Madagascar: il faut 5,7 millions d’euros pour sauver les lémuriens

Une ONG américaine a présenté mercredi à Antananarivo un plan pour tenter de sauver les lémuriens de Madagascar, dont 93 espèces sur 105 sont menacées, mais affirme qu’il lui faut désormais trouver 5,7 millions d’euros pour mettre en œuvre sa stratégie.

lemuriens-madagascarLe plan est “une stratégie sur trois ans pour la conservation des lémuriens de Madagascar, en réponse aux différentes menaces auxquelles ils font face (…).

Le budget total s’élève à 7,6 millions de dollars (5,7 millions d’euros) à rechercher dans les trois ans à venir”, indique un communiqué de Conservation International.

Selon l’ONG, sur les 105 espèces connues de lémuriens malgaches, “24 sont désormais classées +en danger critique+, 49 sont +en voie de disparition+, et 20 +vulnérables+”, en raison de la déforestation qui détruit leur habitat, du changement climatique mais surtout du braconnage, ce qui fait du lémurien le vertébré le plus menacé au monde.

“Ici on tue des lémuriens tous les jours, la chasse est le problème le plus grave qui touche les lémuriens”, a expliqué le Dr Russel Mittermeier, président de l’ONG, au cours d’une conférence de presse.

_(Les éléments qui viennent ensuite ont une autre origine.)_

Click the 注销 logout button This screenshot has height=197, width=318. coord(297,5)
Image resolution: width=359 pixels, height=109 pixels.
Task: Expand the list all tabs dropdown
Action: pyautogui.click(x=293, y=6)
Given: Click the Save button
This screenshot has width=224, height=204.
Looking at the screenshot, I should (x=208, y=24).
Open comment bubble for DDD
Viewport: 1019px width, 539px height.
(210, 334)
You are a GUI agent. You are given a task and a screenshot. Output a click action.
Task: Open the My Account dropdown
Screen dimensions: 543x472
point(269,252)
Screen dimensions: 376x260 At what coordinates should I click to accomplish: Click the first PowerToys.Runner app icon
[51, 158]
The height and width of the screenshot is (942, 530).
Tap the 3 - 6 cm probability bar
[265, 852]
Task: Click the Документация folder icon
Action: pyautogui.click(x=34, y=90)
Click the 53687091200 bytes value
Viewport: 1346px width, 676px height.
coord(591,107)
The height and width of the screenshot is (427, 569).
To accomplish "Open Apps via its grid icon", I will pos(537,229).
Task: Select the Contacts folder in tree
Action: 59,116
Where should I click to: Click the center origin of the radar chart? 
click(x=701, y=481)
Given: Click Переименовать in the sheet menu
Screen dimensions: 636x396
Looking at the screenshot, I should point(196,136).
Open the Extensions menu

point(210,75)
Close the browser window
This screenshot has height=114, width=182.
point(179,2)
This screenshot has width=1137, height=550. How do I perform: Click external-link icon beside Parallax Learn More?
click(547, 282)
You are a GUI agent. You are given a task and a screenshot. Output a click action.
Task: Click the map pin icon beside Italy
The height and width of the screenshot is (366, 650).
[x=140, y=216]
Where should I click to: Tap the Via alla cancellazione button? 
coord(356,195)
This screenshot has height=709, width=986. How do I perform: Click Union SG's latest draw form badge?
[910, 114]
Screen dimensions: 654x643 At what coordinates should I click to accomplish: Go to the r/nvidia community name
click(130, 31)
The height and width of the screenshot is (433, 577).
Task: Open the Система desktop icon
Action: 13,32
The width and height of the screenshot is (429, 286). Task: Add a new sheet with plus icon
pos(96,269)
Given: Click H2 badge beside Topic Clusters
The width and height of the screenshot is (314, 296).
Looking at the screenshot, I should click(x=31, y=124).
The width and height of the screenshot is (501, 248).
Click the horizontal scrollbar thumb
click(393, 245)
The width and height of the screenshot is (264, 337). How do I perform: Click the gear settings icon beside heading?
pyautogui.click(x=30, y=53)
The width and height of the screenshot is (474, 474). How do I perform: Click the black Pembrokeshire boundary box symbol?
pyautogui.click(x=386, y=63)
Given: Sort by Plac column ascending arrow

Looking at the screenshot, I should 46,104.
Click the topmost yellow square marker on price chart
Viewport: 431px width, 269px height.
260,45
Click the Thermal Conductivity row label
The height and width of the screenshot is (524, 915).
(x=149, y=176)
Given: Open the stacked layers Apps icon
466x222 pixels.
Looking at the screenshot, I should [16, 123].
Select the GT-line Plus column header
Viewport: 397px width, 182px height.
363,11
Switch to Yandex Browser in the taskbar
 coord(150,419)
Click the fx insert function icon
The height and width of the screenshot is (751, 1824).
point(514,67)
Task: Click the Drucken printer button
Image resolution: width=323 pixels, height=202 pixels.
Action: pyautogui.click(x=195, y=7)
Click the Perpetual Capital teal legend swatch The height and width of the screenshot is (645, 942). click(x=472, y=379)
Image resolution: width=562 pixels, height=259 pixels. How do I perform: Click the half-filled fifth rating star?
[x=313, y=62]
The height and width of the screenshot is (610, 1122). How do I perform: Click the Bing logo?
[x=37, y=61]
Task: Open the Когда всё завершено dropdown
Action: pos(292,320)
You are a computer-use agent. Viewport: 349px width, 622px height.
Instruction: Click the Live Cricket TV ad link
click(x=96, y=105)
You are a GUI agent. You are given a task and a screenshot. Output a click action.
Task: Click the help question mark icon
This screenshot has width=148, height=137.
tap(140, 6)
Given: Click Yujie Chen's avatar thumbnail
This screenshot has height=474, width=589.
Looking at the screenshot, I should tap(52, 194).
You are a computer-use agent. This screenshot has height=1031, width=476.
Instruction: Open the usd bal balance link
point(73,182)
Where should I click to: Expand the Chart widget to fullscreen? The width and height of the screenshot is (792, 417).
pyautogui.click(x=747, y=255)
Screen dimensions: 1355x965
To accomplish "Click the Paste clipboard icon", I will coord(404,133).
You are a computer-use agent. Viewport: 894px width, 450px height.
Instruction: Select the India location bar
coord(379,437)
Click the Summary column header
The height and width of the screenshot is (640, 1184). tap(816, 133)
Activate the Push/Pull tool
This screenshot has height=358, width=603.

Le plan présenté mercredi prévoit la protection de l’habitat, l’amélioration des moyens de subsistance des paysans, le développement de l’écotourisme, la lutte contre la consommation de viande sauvage. Le programme inclut aussi une contribution importante des communautés locales et une sensibilisation environnementale à tous les niveaux de la part des autorités.

“L’Etat malgache ne peut pas contribuer financièrement au plan vu la situation actuelle, mais l’important c’est de s’approprier le plan et de contribuer à d’autres niveaux”, a indiqué le Dr Claudine Ramiarison, directeur général de la Recherche et du Partenariat (ministère de l’Enseignement Supérieur).

Madagascar fait partie des 35 hauts-lieux de la biodiversité dans le monde et abrite 105 espèces de lémuriens endémiques. Considéré comme un des principaux symboles du pays, il est visible sur les passeports, comme le zébu ou le caméléon.